§ **SET PROBLEM A**:
Answer these questions from the passage on Beanpole:
(i) How old is Balagov?
(ii) Who founded the Vetements label, and in what year?
(iii) What award did Balagov win at this year's Cannes?

§ **GIVEN TEXT**:
· · ·

It’s the same wilfully rebellious streak you can imagine the 28-year-old harnessing for his second feature, Beanpole – a bleak and utterly bonkers film that has shaken his home country. It’s the story of two women who fall in angry, passionate love just after the Second World War, in the ruined city of Leningrad.
“In modern Russia, war films are only about patriotism,” says Balagov, on junket duty in London, and wearing a white Vetements hoodie (the label that has, since its founding by Georgian designer Demna Gvasalia in 2014, become a shorthand for post-Soviet cool). “But there are no absolutes in war. You cannot be an absolute hero or an absolute coward. For me, it’s like always in the middle. But the government has another point of view.”
He knew that Beanpole would make him a lightning rod for controversy. At this year’s Cannes, where he won Best Director in the film festival’s arty Un Certain Regard strand, Balagov walked the red carpet with a literal target on his chest.

· · ·

§ **INFORMATION SUPPLIED**:
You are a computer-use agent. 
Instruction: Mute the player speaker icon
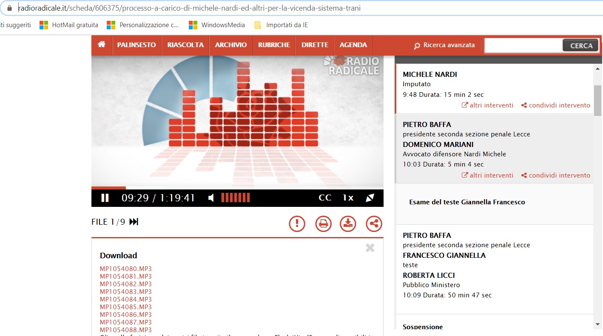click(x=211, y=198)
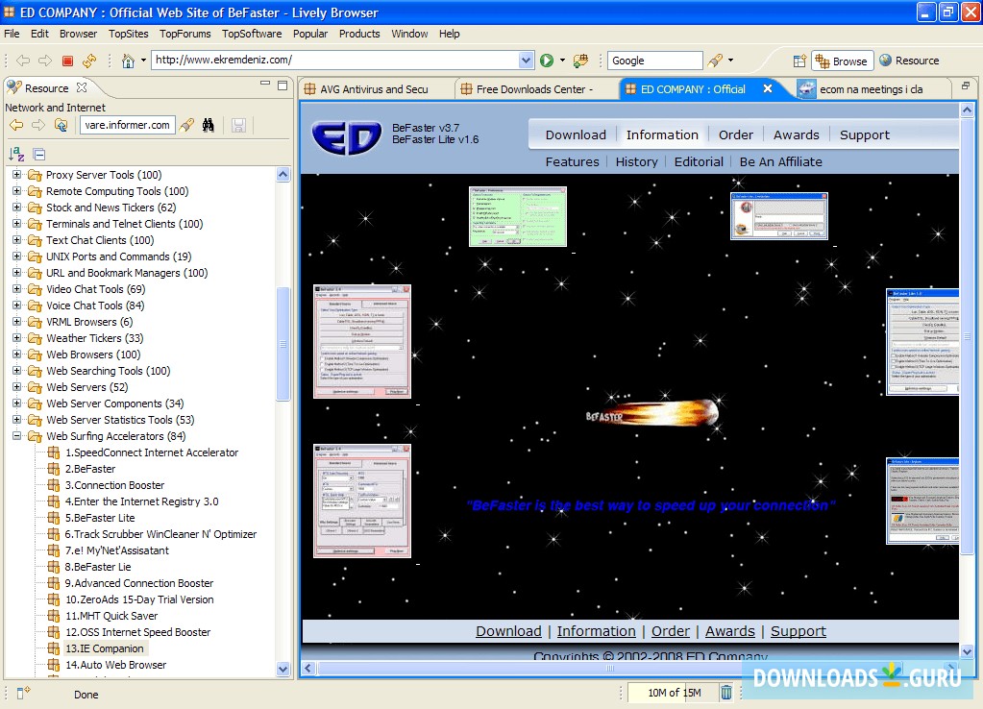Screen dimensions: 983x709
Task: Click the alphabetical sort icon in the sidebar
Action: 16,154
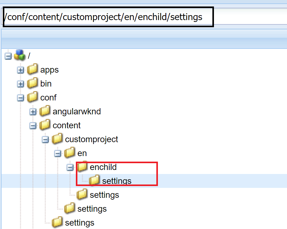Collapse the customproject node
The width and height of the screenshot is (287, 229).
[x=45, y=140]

· · ·

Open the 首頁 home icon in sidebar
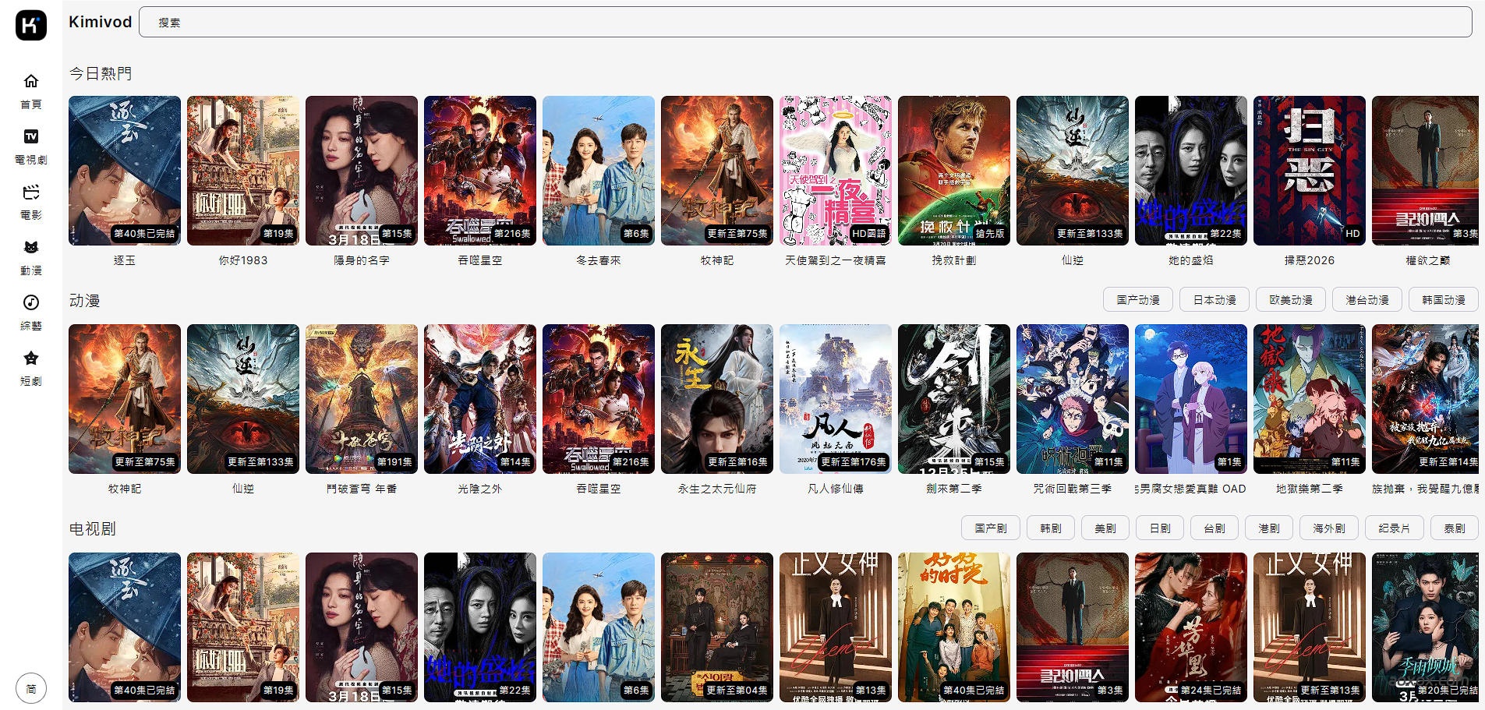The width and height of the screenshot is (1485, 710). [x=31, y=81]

· · ·

§ **SET PROBLEM B**:
In the entries, swap "Mute" for "Silence" in the lines from the one with "You are a computer-use agent." up to and including the one with "[x=45, y=140]". Give only those lines again with nothing else changed, and leave the pictures out.

§ **RIGHT ANSWER A**:
(i) He is 28.
(ii) Georgian designer Demna Gvasalia founded it in 2014.
(iii) He won Best Director in the festival's Un Certain Regard strand.

§ **RIGHT ANSWER B**:
You are a computer-use agent. 
Instruction: Silence the player speaker icon
click(x=211, y=198)
Screen dimensions: 983x709
Task: Click the alphabetical sort icon in the sidebar
Action: 16,154
Collapse the customproject node
The width and height of the screenshot is (287, 229).
[x=45, y=140]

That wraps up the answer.